Если говорить о первом, за пару лет почти все ультрарелигиозные общины каким-то образом оказались переселены в отдельные города на периферии, которые иначе как «гетто», трудно было назвать. Периодически между обоими секторами возникали вспышки насилия и междоусобицы, которые рано или поздно, по моему мнению, должны были закончиться полноценной гражданской войной. При этом, судя по новостям, население было довольно размежеванием, считая, что это следовало сделать еще лет десять назад.
Освобождение центра страны от ярых фанатиков Яхве объяснялось просто.
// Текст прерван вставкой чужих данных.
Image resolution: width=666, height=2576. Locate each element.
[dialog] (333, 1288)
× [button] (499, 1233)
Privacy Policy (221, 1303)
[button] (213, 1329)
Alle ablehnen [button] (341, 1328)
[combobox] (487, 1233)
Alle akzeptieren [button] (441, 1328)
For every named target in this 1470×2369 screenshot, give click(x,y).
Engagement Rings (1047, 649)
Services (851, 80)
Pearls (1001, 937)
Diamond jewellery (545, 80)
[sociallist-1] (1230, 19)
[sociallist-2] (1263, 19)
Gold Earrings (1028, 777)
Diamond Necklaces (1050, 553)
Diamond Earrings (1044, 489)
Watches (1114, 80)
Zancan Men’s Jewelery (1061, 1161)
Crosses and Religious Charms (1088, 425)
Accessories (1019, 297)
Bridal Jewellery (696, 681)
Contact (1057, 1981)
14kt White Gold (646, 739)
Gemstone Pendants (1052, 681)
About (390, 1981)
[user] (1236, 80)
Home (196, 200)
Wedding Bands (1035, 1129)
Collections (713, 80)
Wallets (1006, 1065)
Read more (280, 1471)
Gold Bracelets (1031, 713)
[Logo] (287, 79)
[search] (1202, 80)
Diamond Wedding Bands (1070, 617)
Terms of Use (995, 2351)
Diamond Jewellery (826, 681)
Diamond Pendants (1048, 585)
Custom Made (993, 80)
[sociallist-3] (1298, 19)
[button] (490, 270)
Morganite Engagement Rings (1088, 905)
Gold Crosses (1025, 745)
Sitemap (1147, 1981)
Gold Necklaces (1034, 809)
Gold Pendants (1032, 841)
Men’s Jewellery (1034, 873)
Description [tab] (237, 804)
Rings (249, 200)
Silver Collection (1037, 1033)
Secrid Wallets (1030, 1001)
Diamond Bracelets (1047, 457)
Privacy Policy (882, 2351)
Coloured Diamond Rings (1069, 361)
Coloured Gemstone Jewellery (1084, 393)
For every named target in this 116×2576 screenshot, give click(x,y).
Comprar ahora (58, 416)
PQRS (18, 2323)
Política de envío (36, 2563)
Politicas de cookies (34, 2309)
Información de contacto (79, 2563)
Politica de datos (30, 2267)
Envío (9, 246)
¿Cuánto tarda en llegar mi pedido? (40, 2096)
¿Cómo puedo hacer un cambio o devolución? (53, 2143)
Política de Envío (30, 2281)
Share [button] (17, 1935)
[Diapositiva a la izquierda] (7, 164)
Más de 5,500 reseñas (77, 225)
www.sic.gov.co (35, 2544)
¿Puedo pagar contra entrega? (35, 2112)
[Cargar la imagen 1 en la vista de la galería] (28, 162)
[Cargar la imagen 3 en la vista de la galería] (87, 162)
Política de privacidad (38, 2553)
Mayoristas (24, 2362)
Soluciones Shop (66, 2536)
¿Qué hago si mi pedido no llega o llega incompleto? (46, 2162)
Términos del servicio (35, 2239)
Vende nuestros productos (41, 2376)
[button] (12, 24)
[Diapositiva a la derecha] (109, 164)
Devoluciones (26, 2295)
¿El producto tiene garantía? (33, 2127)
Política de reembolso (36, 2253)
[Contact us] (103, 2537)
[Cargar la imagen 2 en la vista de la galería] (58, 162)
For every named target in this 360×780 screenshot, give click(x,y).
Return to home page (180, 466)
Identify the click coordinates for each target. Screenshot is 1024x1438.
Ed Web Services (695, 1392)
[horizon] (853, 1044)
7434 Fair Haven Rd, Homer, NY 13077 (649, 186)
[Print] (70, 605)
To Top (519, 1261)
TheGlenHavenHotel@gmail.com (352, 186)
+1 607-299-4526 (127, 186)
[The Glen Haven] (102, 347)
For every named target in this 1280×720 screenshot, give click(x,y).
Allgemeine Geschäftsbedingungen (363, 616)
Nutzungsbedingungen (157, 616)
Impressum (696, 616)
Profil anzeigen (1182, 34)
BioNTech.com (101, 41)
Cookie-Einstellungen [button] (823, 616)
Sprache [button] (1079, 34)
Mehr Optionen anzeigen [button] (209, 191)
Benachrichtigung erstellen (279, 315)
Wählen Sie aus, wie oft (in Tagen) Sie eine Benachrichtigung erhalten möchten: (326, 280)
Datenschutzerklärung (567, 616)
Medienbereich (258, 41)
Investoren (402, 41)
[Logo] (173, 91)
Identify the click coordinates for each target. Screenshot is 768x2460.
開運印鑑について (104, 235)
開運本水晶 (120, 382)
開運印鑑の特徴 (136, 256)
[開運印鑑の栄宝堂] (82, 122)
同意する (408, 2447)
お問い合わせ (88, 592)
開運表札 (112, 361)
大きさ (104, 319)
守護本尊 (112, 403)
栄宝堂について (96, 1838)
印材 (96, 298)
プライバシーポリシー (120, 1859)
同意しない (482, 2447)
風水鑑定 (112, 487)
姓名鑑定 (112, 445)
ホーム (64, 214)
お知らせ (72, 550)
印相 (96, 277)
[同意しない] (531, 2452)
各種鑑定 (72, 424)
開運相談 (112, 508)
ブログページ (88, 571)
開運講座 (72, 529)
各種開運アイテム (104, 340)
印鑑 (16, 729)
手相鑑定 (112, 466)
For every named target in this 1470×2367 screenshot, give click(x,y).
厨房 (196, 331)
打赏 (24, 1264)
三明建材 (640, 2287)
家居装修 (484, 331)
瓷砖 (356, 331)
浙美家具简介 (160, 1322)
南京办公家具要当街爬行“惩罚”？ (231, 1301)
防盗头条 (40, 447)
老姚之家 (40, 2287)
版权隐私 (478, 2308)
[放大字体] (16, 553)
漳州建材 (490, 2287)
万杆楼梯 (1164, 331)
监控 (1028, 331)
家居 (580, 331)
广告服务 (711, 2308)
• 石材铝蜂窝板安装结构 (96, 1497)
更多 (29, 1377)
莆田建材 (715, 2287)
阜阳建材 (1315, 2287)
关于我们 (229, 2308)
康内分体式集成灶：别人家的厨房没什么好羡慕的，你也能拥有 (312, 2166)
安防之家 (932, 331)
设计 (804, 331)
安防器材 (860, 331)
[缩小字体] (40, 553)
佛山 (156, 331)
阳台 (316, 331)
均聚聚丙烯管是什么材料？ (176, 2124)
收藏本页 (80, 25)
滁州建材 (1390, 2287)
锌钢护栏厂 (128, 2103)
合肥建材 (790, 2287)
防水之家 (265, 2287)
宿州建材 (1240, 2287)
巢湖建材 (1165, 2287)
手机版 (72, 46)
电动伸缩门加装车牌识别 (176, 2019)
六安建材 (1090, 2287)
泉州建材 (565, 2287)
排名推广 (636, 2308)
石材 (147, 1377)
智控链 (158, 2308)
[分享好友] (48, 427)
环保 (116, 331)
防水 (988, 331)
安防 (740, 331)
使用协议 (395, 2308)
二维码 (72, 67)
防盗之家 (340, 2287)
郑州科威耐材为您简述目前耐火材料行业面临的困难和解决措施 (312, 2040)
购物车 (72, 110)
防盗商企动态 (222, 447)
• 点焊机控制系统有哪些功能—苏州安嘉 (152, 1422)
Начало третьего года премьерства Шаари ознаменовалось строительством огромного комплекса-зиккурата, который официально назывался «центр свободы выбора, прав человека и межнациональной культуры» — аккурат на месте той самой библиотеки, возле которой росло Древо Жизни.
Вряд ли ультраортодоксы одобрили бы появление зиккурата у себя под носом — уж очень характерно он выглядел. Светским же на подобный символизм было пофиг, разве что поворчали, что из-за центра закрыли городскую библиотеку.
Функция нового здания вскоре оказалась ясна. На деле «центр свободы» оказался чем-то вроде мопассановского «Общества добровольной смерти».*
Как оказалось, еще задолго до начала строительства Кнессет одобрил закон о добровольной комфортной эвтаназии для израильских и международных граждан, и вскоре после торжественного открытия центра страна гостеприимно распахнула объятия для толп самоубийц, которые мечтали об узаконенном и приятном уходе из жизни.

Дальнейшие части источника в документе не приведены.